There was no legal distinction between Chucky Taylor and the CIA officials accused of committing torture: all were American citizens who, if charged with a crime, were entitled to a trial before a jury. The precedents that could be set by a trial were as much political and moral as legal. A line of argument rationalized the CIA’s techniques as justified in the face of an imminent terror threat directed at the United States; Chucky could similarly argue that the insurgency cohering against his father had posed an existential threat to the Liberian government and people, and, despite his methods, the moral difference was in the eye of the beholder. The most relevant distinction between Chucky and the CIA officials was political: the agency had allies in Congress, but the son of an African dictator stood alone.
Special Agent Baechtle knew that he would need support from the Justice Department—he’d be asking its attorneys to do something that they had never done before.37 Over the past two years, he’d developed a relationship with one attorney in the Criminal Division of the Justice Department. A federal prosecutor would have to sign off on any case that Baechtle brought, so he needed an indication that he wasn’t chasing a charge that was—either politically or legally—impossible to pursue. He reached out to the attorney to see whether he could stop by his office a few blocks away, at Justice Department headquarters. The prosecutor had the day off but instructed Baechtle to stop by his home. Baechtle lugged the code over to the Xerox machine and copied the statute. With the law in hand, he climbed into his government-issued vehicle, which agents referred to as their “G-ride.”
Baechtle was not the only ICE employee grappling with this unique law. Mona R
agheb, ICE’s chief of the human rights law division, had come up against the issue of torture many times, covering allegations out of Latin America, the Balkans, and even Liberia.38 But when she received a call from Baechtle’s supervisor advising her that they were considering a potential charge using this law, she didn’t jump out of her seat. “Hold on—it’s not that easy,” she thought.
One experience stood out in her memory as a lesson on the impractical nature of bringing human rights cases. ICE investigators had unearthed information that implicated a Bosnian Serb living in Boston in acts of torture committed in the Balkans. The U.S. attorney’s office in Boston strongly supported that charge, but in order to move toward an indictment, the prosecutors needed approval from the Justice Department. The Boston assistant U.S. attorneys prepared a memo detailing their case for the Criminal Division—the attorneys in D.C. who would review the questions of law raised by the potential charge. The prosecutors even flew down to Washington to present their evidence to the division. Ragheb’s office felt that this was a strong case—sufficiently strong to justify the use of the statute for the first time.

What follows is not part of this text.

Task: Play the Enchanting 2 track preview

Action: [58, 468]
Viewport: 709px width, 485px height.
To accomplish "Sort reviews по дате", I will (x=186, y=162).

But Justice disagreed. Its finding wasn’t based on the quality of the evidence; it was political. The preferred method for dealing with human rights violators living in the United States was not to put them on trial but to find an administrative charge—such as lying about their involvement in human rights abuses—with which to commence a deportation proceeding. The decision came down to a matter of policy, not law. When prosecuting “an individual that’s not a native-born U.S. citizen, then you run into the realm of exerting universal jurisdiction,” Ragheb said of the case. “That’s something that, from a policy standpoint, the government may not want to pursue.”